#### Kutipan Terpilih:

Pertanyaan di 16 Ramadhan

This post will contain pure rant. If you want something positive, just skip this one.

Pertanyaan ini nggak murni muncul di hari ini aja. Tapi aku mulai merasa sekarang harus menuliskannya karena aku udah nggak tau lagi mau ngebendung pertanyaan ini pake apa. Dan daripada aku akhirnya hanya akan ber-yaudahlah atau pertanyaan ini ketumpuk sama beban tugas akhir lalu kepalaku terpaksa tidak berusaha mencari jawabannya lagi. Aku sampe rela banget malem ini skip ngerjain revisian supaya aku nggak keburu kehilangan niat buat nulis ini.

***

Belakangan ini aku bersyukur banget sama society yang dikasi Tuhan sama aku. Aku dipertemukan dengan banyak orang yang bisa bikin aku jadi mikir tentang banyak hal. Yang bisa bikin aku secara nggak sadar buat punya alasan kenapa aku membuat suatu pilihan. Intinya, aku bisa menikmati hidup ini dengan cara yang lebih berarti aja. Salah satu hal yang aku maksut itu adalah soal agama.

#### Data Ditampilkan:
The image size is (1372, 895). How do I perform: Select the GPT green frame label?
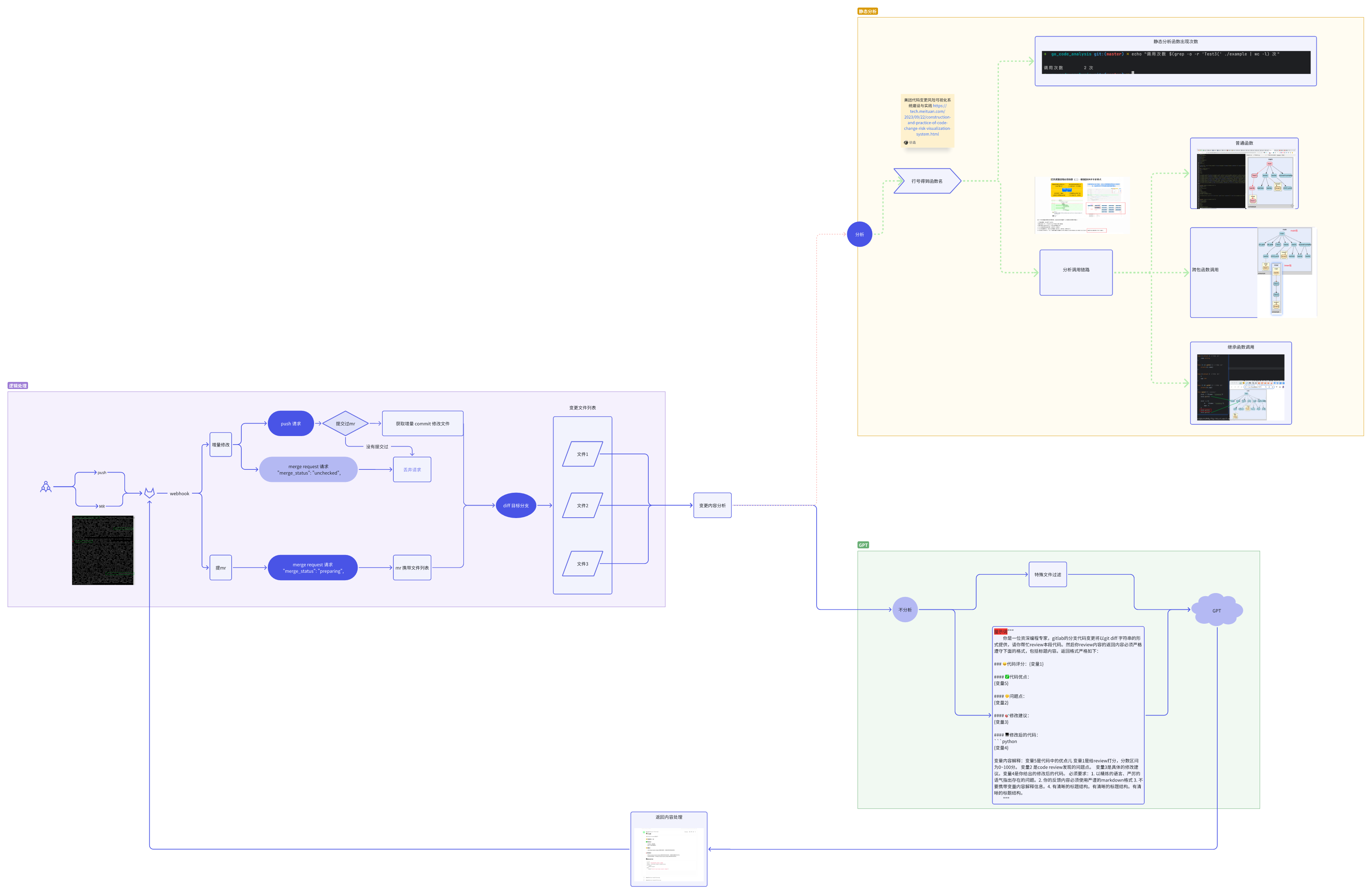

#### Instruksi Singkat:
Dalam kutipan terpilih, apa yang rela dilewatkan penulis malam itu agar tidak kehilangan niat untuk menulis?

#### Jawaban Tugas:
Penulis rela melewatkan pengerjaan revisian malam itu.